Tuesday, April 27, 2004

Another night of mares...

Wait... no, that's not right. It was another night of nightmares. (This guy who rights the titles ain't too good but he works cheap, so...)

I went to bed last night around 1am but was up at two in a panic. I don't remember the nightmare but it was a doozy; I shook as I walked from my bedroom to my front door and went outside for a cigarette. I didn't sleep for a couple hours after but, as 4am passed, I went back to bed.

The next thing I knew, I was walking up to my condo. It was in a nice complex; I was doing well for myself.
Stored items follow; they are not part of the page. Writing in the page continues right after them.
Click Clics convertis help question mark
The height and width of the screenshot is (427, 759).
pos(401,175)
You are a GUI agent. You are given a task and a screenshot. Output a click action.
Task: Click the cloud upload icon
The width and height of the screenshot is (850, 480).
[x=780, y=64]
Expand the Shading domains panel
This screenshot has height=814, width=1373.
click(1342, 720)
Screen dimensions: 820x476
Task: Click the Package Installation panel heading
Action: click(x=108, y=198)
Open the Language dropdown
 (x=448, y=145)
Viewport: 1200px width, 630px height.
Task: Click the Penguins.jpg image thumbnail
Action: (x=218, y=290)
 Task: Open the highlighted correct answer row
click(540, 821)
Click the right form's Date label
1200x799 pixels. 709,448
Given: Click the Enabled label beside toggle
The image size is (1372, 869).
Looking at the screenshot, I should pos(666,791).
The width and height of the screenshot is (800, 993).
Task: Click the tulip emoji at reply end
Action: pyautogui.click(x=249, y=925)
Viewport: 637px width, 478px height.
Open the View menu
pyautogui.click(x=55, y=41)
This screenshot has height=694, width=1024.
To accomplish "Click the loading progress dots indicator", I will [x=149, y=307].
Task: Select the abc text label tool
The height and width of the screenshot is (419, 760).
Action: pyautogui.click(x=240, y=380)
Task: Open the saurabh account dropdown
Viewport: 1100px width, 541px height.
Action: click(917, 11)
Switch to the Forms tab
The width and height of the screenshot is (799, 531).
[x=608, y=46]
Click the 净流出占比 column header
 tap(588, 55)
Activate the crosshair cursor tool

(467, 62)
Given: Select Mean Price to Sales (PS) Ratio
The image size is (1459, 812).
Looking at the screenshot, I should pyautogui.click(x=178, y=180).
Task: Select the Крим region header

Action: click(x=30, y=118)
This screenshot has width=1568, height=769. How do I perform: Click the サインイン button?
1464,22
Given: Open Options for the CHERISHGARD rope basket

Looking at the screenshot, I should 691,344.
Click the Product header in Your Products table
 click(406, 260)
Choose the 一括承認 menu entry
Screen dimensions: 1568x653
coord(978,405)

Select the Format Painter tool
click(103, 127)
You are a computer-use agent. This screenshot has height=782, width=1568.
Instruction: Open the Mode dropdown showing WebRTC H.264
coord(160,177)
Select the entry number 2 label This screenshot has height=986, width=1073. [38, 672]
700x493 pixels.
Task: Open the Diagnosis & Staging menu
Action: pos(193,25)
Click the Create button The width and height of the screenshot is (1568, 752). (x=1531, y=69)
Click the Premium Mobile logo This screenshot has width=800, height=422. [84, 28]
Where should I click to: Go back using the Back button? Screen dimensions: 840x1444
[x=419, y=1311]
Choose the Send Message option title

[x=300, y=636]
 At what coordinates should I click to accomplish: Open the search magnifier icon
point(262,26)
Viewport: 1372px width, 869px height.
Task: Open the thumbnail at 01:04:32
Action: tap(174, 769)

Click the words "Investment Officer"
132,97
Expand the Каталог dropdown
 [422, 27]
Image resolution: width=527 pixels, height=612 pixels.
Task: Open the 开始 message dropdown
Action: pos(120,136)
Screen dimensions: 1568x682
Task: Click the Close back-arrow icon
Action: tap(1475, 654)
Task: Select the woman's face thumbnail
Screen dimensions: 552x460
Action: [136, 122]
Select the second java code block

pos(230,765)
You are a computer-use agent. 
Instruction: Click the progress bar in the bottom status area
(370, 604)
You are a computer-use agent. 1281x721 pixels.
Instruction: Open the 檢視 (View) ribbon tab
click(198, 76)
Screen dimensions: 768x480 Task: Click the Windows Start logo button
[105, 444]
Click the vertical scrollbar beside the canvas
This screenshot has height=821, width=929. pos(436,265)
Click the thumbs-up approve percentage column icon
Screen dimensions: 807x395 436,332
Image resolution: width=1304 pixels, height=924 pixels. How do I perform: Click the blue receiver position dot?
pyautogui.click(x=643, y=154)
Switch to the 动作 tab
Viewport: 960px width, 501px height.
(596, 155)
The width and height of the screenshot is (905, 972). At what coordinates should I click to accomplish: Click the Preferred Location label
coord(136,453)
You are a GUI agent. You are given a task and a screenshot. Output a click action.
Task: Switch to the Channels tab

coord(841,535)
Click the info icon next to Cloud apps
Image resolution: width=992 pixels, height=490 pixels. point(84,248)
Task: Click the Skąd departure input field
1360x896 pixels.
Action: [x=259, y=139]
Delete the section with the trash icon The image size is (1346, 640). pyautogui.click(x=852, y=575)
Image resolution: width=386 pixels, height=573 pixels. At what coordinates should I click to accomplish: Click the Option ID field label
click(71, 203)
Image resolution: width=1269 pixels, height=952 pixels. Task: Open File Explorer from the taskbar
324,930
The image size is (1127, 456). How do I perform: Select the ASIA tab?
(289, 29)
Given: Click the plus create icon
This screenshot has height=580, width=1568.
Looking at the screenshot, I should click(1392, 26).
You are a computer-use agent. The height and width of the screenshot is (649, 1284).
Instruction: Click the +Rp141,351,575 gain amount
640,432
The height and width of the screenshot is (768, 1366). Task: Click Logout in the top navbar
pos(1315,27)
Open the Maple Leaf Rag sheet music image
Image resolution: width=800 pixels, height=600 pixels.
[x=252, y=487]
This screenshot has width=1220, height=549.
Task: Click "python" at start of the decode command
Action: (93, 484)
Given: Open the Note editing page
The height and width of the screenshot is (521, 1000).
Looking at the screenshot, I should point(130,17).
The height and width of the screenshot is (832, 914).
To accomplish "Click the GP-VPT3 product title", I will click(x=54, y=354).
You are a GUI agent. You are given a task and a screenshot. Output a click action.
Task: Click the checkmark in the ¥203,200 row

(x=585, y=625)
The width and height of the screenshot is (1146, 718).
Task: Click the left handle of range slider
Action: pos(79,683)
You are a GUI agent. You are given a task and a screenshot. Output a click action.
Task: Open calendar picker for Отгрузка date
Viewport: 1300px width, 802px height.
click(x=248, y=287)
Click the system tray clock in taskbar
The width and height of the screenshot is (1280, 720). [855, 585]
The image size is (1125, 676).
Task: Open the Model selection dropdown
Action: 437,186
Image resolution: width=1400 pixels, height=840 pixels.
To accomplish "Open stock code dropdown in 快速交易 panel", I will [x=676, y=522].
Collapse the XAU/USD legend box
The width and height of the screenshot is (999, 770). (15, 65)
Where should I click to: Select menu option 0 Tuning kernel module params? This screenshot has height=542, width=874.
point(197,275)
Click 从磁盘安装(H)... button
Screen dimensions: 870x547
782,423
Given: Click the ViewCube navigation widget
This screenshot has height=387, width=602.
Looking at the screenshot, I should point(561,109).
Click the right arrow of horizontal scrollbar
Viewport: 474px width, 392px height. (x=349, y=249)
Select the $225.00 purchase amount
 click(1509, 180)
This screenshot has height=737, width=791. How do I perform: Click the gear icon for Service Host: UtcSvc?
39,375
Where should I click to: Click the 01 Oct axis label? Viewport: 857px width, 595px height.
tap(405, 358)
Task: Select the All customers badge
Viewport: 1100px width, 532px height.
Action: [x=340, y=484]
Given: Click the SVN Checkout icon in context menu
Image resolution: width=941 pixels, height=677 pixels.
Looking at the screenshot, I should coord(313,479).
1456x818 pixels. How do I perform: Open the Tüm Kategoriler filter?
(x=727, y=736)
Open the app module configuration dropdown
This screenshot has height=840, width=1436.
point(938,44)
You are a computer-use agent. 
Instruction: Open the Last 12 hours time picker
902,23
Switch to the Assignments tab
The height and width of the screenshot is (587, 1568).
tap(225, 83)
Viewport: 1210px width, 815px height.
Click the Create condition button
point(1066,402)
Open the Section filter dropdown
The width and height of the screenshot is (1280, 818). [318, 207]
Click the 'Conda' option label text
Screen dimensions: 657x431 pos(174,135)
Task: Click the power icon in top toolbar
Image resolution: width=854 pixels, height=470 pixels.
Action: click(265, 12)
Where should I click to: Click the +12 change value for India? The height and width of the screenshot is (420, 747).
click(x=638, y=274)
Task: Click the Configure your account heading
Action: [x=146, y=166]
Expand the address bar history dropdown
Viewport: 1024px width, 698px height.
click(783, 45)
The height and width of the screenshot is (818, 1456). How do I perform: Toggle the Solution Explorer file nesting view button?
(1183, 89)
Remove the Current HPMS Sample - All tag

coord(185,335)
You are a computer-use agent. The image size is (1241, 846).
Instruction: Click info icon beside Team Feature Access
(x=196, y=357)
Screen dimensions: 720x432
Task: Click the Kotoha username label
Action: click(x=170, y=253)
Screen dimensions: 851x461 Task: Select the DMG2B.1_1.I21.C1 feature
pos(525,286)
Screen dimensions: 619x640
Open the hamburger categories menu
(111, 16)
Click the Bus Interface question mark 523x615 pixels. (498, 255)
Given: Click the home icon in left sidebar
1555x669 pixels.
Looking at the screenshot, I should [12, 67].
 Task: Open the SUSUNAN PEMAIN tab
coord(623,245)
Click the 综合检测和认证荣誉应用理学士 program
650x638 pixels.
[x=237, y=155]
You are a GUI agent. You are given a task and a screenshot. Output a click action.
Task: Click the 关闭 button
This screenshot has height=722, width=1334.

Bandoo was sitting in the midst of a huge flowerpot I'd put outside the front door. I spoke to him for a second and turned to look at the balcony/walkway across from my own. Over there was Rosa.

Yes, another Rosa nightmare. These usually come in one of several different forms.
a) Rosa needs me
b) Rosa tortures me

This time, it was c) Rosa rejects me. As I'm sure you can understand, I've seen it before.

I called out to her. She was doing yoga stretches out there and looked up.

I was invited over and several friends came along. (Actually, they didn't seem like anyone I know but I did get the idea they were friends.) She had several people there, too, and I got the idea they were Michael's family.

We sat in her kitchen for a while, talking. I don't remember what led to it but at some point I asked if she would like to go out sometime.

She told me that was out of the question.

I looked on the wall and there was a painting of Rosa. And I realized for the first time that she looked just like Selma Hayak (or however you spell her name). I told her the painting was very good and Michael told me it had been done by some eminent artist.

"Why won't you have anything to do with me?" I asked.

"You still have a lot of issues," she replied.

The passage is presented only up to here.